◆ **Descripción del ejercicio**
Organiza todas las filas siguientes en una lista JSON de cadenas, con una cadena por cada línea y omitiendo las líneas en blanco.

Datos de ubicación de elementos y textos
# # # #
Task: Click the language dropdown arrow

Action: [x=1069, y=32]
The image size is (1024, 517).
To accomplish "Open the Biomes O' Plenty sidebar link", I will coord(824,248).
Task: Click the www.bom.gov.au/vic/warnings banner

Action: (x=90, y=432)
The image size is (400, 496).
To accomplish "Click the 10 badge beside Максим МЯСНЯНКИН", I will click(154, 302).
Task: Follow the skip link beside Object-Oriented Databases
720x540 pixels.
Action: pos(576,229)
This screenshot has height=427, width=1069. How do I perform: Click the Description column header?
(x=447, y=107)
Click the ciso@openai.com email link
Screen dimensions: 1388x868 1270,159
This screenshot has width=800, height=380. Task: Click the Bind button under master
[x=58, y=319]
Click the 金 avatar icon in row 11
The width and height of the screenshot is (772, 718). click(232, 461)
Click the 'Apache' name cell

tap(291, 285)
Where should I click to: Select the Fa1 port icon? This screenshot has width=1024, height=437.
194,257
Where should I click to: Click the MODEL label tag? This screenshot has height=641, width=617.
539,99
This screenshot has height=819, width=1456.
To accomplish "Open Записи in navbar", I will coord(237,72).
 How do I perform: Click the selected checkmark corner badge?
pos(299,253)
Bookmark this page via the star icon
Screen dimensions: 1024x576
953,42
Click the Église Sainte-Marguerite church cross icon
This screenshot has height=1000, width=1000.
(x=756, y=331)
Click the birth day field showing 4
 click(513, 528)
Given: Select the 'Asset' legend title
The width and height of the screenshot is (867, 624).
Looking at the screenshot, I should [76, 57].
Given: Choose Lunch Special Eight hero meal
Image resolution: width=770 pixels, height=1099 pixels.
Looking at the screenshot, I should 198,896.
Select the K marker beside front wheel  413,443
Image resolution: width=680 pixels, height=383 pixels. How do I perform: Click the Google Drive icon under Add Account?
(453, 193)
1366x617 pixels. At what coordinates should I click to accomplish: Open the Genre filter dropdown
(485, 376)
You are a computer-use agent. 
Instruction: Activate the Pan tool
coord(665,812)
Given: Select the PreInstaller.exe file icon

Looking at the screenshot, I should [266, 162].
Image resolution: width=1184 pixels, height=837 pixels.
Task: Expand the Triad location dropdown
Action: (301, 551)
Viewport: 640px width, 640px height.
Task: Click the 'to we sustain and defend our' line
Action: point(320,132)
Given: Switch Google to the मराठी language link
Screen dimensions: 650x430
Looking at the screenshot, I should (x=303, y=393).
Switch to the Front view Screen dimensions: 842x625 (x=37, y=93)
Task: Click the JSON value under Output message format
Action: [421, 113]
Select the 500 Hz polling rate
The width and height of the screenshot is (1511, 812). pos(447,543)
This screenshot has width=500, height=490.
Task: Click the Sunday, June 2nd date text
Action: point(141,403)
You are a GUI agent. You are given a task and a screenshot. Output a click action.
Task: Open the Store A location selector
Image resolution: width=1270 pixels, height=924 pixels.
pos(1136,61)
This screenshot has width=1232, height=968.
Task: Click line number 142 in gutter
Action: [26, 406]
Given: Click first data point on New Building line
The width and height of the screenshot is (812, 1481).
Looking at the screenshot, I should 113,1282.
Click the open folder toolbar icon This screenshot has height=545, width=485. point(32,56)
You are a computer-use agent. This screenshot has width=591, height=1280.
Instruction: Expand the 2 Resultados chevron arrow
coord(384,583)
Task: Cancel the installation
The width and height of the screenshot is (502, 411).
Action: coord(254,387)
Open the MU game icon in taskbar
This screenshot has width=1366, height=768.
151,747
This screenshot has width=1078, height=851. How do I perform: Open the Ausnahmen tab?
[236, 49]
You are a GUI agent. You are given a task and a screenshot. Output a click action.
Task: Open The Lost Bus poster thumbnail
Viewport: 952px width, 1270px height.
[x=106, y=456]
# # # #
◆ **Respuesta**
[
  "Task: Click the language dropdown arrow",
  "Action: [x=1069, y=32]",
  "The image size is (1024, 517).",
  "To accomplish \"Open the Biomes O' Plenty sidebar link\", I will coord(824,248).",
  "Task: Click the www.bom.gov.au/vic/warnings banner",
  "Action: (x=90, y=432)",
  "The image size is (400, 496).",
  "To accomplish \"Click the 10 badge beside Максим МЯСНЯНКИН\", I will click(154, 302).",
  "Task: Follow the skip link beside Object-Oriented Databases",
  "720x540 pixels.",
  "Action: pos(576,229)",
  "This screenshot has height=427, width=1069. How do I perform: Click the Description column header?",
  "(x=447, y=107)",
  "Click the ciso@openai.com email link",
  "Screen dimensions: 1388x868 1270,159",
  "This screenshot has width=800, height=380. Task: Click the Bind button under master",
  "[x=58, y=319]",
  "Click the 金 avatar icon in row 11",
  "The width and height of the screenshot is (772, 718). click(232, 461)",
  "Click the 'Apache' name cell",
  "tap(291, 285)",
  "Where should I click to: Select the Fa1 port icon? This screenshot has width=1024, height=437.",
  "194,257",
  "Where should I click to: Click the MODEL label tag? This screenshot has height=641, width=617.",
  "539,99",
  "This screenshot has height=819, width=1456.",
  "To accomplish \"Open Записи in navbar\", I will coord(237,72).",
  " How do I perform: Click the selected checkmark corner badge?",
  "pos(299,253)",
  "Bookmark this page via the star icon",
  "Screen dimensions: 1024x576",
  "953,42",
  "Click the Église Sainte-Marguerite church cross icon",
  "This screenshot has height=1000, width=1000.",
  "(x=756, y=331)",
  "Click the birth day field showing 4",
  " click(513, 528)",
  "Given: Select the 'Asset' legend title",
  "The width and height of the screenshot is (867, 624).",
  "Looking at the screenshot, I should [76, 57].",
  "Given: Choose Lunch Special Eight hero meal",
  "Image resolution: width=770 pixels, height=1099 pixels.",
  "Looking at the screenshot, I should 198,896.",
  "Select the K marker beside front wheel  413,443",
  "Image resolution: width=680 pixels, height=383 pixels. How do I perform: Click the Google Drive icon under Add Account?",
  "(453, 193)",
  "1366x617 pixels. At what coordinates should I click to accomplish: Open the Genre filter dropdown",
  "(485, 376)",
  "You are a computer-use agent. ",
  "Instruction: Activate the Pan tool",
  "coord(665,812)",
  "Given: Select the PreInstaller.exe file icon",
  "Looking at the screenshot, I should [266, 162].",
  "Image resolution: width=1184 pixels, height=837 pixels.",
  "Task: Expand the Triad location dropdown",
  "Action: (301, 551)",
  "Viewport: 640px width, 640px height.",
  "Task: Click the 'to we sustain and defend our' line",
  "Action: point(320,132)",
  "Given: Switch Google to the मराठी language link",
  "Screen dimensions: 650x430",
  "Looking at the screenshot, I should (x=303, y=393).",
  "Switch to the Front view Screen dimensions: 842x625 (x=37, y=93)",
  "Task: Click the JSON value under Output message format",
  "Action: [421, 113]",
  "Select the 500 Hz polling rate",
  "The width and height of the screenshot is (1511, 812). pos(447,543)",
  "This screenshot has width=500, height=490.",
  "Task: Click the Sunday, June 2nd date text",
  "Action: point(141,403)",
  "You are a GUI agent. You are given a task and a screenshot. Output a click action.",
  "Task: Open the Store A location selector",
  "Image resolution: width=1270 pixels, height=924 pixels.",
  "pos(1136,61)",
  "This screenshot has width=1232, height=968.",
  "Task: Click line number 142 in gutter",
  "Action: [26, 406]",
  "Given: Click first data point on New Building line",
  "The width and height of the screenshot is (812, 1481).",
  "Looking at the screenshot, I should 113,1282.",
  "Click the open folder toolbar icon This screenshot has height=545, width=485. point(32,56)",
  "You are a computer-use agent. This screenshot has width=591, height=1280.",
  "Instruction: Expand the 2 Resultados chevron arrow",
  "coord(384,583)",
  "Task: Cancel the installation",
  "The width and height of the screenshot is (502, 411).",
  "Action: coord(254,387)",
  "Open the MU game icon in taskbar",
  "This screenshot has width=1366, height=768.",
  "151,747",
  "This screenshot has width=1078, height=851. How do I perform: Open the Ausnahmen tab?",
  "[236, 49]",
  "You are a GUI agent. You are given a task and a screenshot. Output a click action.",
  "Task: Open The Lost Bus poster thumbnail",
  "Viewport: 952px width, 1270px height.",
  "[x=106, y=456]"
]